(RECORD EXTRACTS)
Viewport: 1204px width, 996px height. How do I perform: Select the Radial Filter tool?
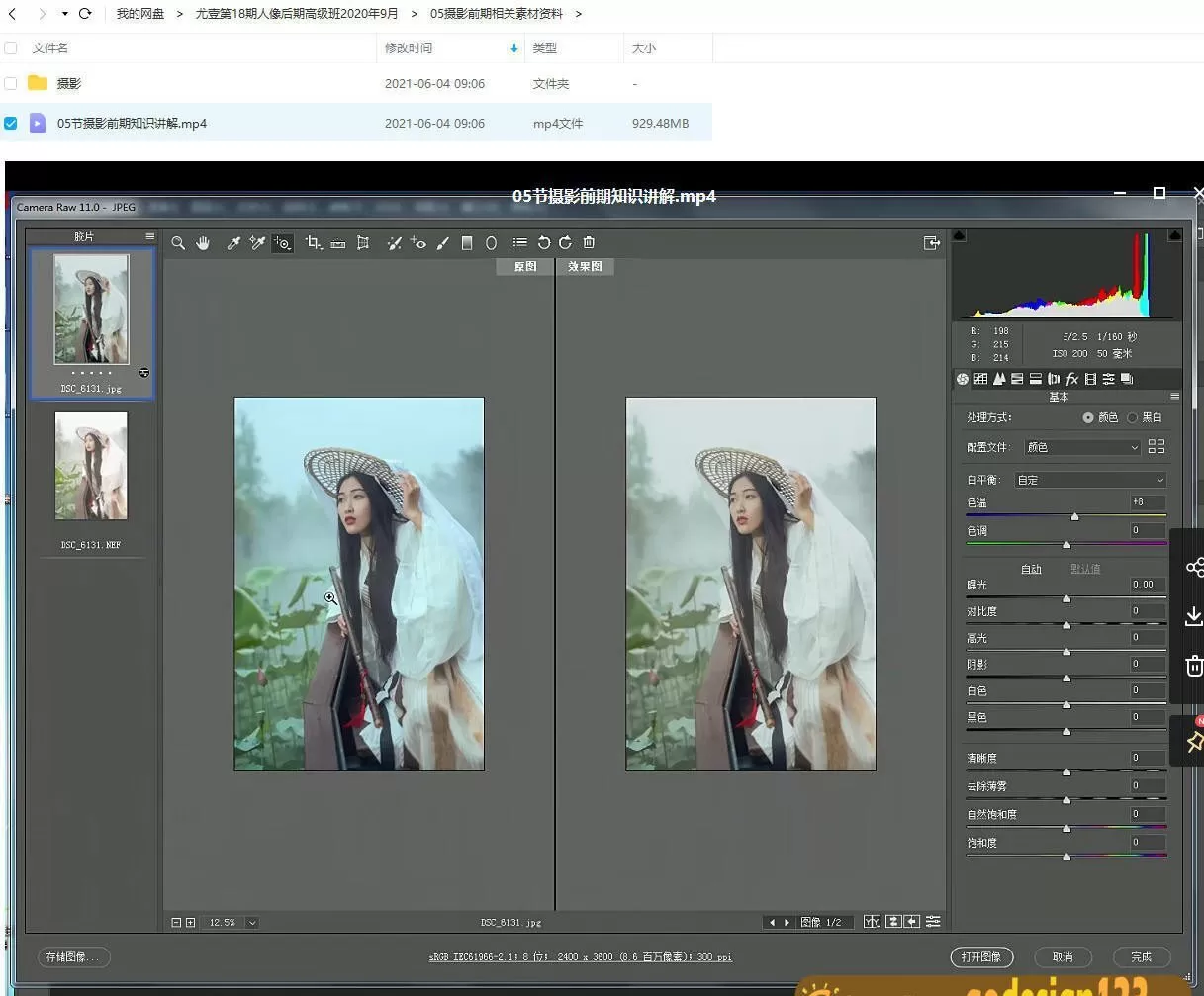(x=491, y=243)
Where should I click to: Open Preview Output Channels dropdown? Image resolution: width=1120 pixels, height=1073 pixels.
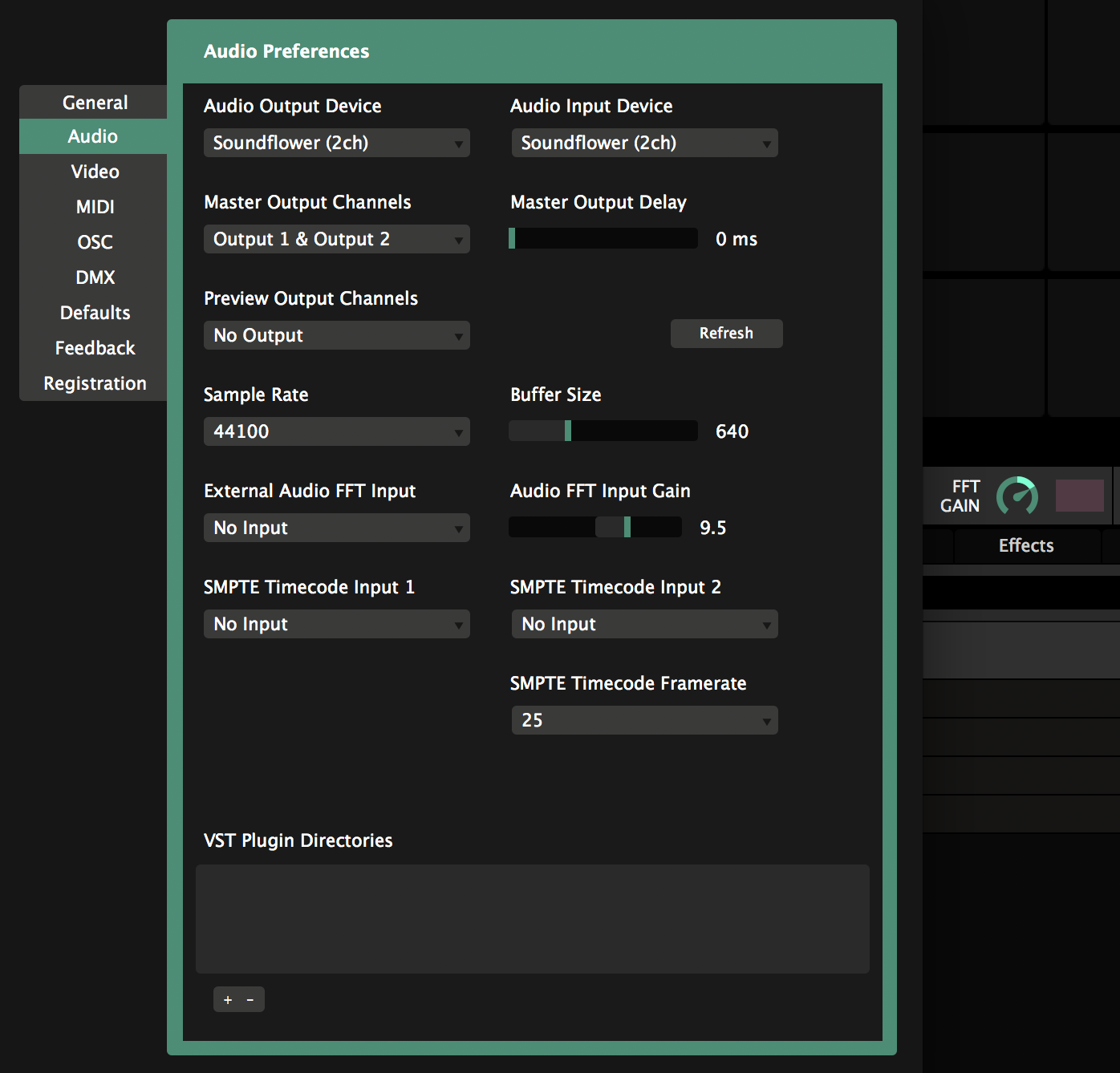(x=336, y=335)
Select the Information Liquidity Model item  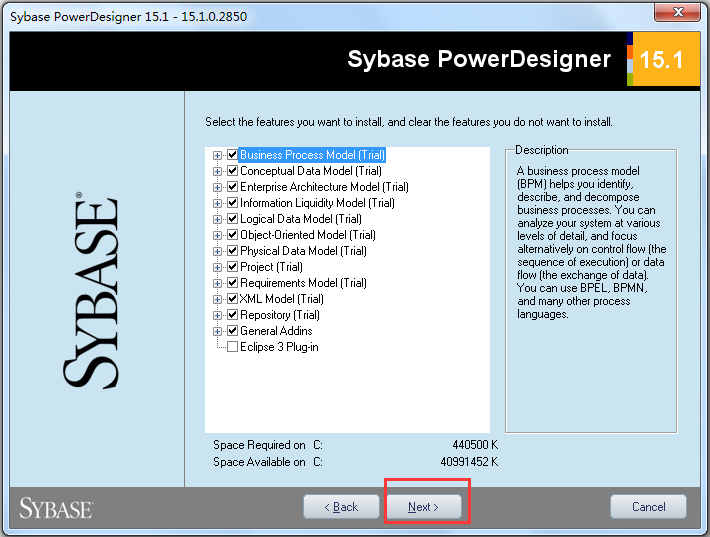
(End RECORD EXTRACTS)
Please give back the data above word for word, with no pictures included.

Viewport: 1204px width, 996px height. How do I perform: Select the Radial Filter tool?
(x=491, y=243)
Where should I click to: Open Preview Output Channels dropdown? Image resolution: width=1120 pixels, height=1073 pixels.
(x=336, y=335)
Select the Information Liquidity Model item  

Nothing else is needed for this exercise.